When the back-to-back Lawrence Phillips and Aaron Hernandez stories broke this month, my first thought was the standard one many of you probably had: Why do these guys who have everything--money, fame, talent, girls--throw it away? How difficult can it be to not murder, deal drugs, beat women or intentionally run over teenagers, especially when the benefit of abstaining from such behaviors is the chance to lead a lifestyle that 99.99 percent of the world can only fantasize about?
But then, as a college football fan, I started thinking about the schools where these guys honed their talents. A big part of following a college team is keeping up with our favorite players at the next level. That's why so many Tennessee fans pull for the Broncos on Sundays, and Michigan fans for New England. When guys who played for our college team succeed in the NFL, and especially when they exemplify class and humility in doing so, a sense of pride infuses us that, while different from the feeling we get watching current players triumph, still makes us feel good about wearing that t-shirt out to Applebee's.
But what about those players who don't do the right things, don't make the papers for the right reasons, don't reflect well on the program we expend so much energy backing every autumn? How do those guys fit into our fandom? Do we pretend they never existed or played for our school? Forget about the years we spent cheering for them? Make self-deprecating jokes at our team's expense? (I've heard some great ones from Florida fans already.)
I can still remember picking up the Knoxville newspaper one morning in 2003 and shuddering when I read the bold, 72-point headline. Dwayne Goodrich, former UT defensive back best known for a pick-six in the 1998 BCS title game that put the Vols up 14-0 against Florida State, had been arrested for DUI hit-and-run. The accident killed two Good Samaritans. When I browsed the Tennessee message boards later that day, I found dozens of fans trying to disown the guy as a Vol. I understood their anger, but if Goodrich isn't a Vol, then FSU is the 1998 champ, and I doubt most of those fans want to give up the crystal football.
Besides, I'm convinced every program has at least one major pariah, which means you shouldn't be too ashamed of yours. Some are more obvious than others, like the aforementioned Phillips (Nebraska) and Hernandez (Florida). Then there's Southern Cal, which had a Heisman Trophy winner from 1968 dominate the news during the '90s for some unsavory stuff. (Hint: his initials are also those of a popular breakfast drink.)
Rae Carruth from Colorado is another gimme. Buffs fans can scour the annals, but I doubt they find an example that tops putting a hit on a pregnant girlfriend. Ditto for Cal's Robert Rozier, who admitted to killing seven people in 1985 as part of a cult initiation.
But some examples are more nebulous. For instance, is Michael Vick the guy for Virginia Tech? He did some awful stuff, but then he served his time, stayed out of trouble, and, by some estimates, saved more dogs through his awareness efforts than he harmed/killed during his dogfighting days.
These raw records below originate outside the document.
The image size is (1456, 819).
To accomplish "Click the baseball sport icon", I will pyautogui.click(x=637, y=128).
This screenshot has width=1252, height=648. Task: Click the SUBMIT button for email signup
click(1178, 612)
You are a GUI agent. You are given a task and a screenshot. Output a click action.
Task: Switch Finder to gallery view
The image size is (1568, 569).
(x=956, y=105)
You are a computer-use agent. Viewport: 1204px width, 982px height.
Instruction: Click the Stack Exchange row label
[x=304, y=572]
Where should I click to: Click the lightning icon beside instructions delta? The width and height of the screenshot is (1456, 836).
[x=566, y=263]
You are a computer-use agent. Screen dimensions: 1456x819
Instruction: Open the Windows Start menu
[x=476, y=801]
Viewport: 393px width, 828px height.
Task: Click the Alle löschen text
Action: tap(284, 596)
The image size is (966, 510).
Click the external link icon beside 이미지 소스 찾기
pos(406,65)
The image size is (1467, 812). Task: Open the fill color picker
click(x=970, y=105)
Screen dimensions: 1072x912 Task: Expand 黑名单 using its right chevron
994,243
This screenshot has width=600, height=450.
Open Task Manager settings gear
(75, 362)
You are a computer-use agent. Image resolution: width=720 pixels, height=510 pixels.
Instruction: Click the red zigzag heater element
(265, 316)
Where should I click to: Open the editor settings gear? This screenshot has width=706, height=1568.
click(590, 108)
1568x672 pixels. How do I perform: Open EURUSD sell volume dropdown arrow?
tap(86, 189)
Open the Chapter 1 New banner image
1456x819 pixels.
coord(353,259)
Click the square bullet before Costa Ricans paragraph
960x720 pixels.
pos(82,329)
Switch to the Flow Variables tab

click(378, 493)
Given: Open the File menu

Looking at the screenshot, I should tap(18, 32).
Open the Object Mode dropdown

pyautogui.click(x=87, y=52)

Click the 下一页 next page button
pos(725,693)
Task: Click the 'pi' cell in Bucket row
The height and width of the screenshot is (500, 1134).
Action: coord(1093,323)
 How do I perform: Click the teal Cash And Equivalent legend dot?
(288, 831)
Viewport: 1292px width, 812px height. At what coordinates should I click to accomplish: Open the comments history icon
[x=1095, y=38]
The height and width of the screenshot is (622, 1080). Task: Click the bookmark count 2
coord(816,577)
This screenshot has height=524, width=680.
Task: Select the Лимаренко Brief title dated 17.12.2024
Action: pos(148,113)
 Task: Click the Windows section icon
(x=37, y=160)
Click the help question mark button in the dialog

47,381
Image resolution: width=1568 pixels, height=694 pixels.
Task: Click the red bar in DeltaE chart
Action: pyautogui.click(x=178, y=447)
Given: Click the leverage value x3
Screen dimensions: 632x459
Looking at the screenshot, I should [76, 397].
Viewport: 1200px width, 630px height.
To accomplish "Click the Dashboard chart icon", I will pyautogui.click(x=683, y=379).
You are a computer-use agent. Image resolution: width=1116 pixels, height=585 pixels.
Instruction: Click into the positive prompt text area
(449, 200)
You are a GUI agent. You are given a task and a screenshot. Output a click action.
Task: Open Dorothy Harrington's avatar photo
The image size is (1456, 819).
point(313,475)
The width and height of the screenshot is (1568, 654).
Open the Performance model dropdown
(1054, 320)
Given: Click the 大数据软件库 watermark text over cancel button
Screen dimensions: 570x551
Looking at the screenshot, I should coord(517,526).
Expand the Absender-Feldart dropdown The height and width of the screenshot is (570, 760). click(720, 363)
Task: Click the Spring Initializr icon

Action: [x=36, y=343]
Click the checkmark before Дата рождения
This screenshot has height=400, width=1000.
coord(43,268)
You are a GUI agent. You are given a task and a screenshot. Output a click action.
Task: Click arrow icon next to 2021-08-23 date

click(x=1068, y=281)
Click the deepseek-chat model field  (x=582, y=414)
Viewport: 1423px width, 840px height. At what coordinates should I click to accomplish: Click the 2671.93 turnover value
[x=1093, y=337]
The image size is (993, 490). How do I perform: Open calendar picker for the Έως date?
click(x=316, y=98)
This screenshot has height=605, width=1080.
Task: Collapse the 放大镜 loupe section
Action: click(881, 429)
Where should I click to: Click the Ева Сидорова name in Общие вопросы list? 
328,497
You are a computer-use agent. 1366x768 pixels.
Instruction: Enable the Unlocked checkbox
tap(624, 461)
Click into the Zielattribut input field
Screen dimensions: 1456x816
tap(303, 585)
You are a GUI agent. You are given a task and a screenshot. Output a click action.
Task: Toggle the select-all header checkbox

What about Ray Lewis from Miami, indicted for double homicide in 2000? A prosecutor dismissed the charges in exchange for a guilty plea for obstruction of justice and testimony against Lewis's cohorts (read: snitching). But the deceased's blood was all over his limo, the white suit he wore that night was never found, and he has stubbornly refused to give the victims' families closure by spilling everything he knows. Seems to me that he should be a shoe-in, but from the fawning I witnessed during 2013 Super Bowl week, a lot of folks around college and pro football disagree.
Even Goodrich from Tennessee is questionable. He killed two people with his carelessness, then dug himself a deeper hole with his foolish and cowardly 20-hour delay before owning up to his mistake. But like Vick, he served his time and seems to have dedicated his life to preventing others from suffering the same fate as his victims.
I could keep going, but there are 127 FBS schools, and I doubt you care who I think is the biggest pariah for each of them. But I'm interested to hear from you. Namely, what school(s) you pull for, and which player(s) you think have brought the most shame. And also, how do you react when people mention that person's name in connection with your school/team?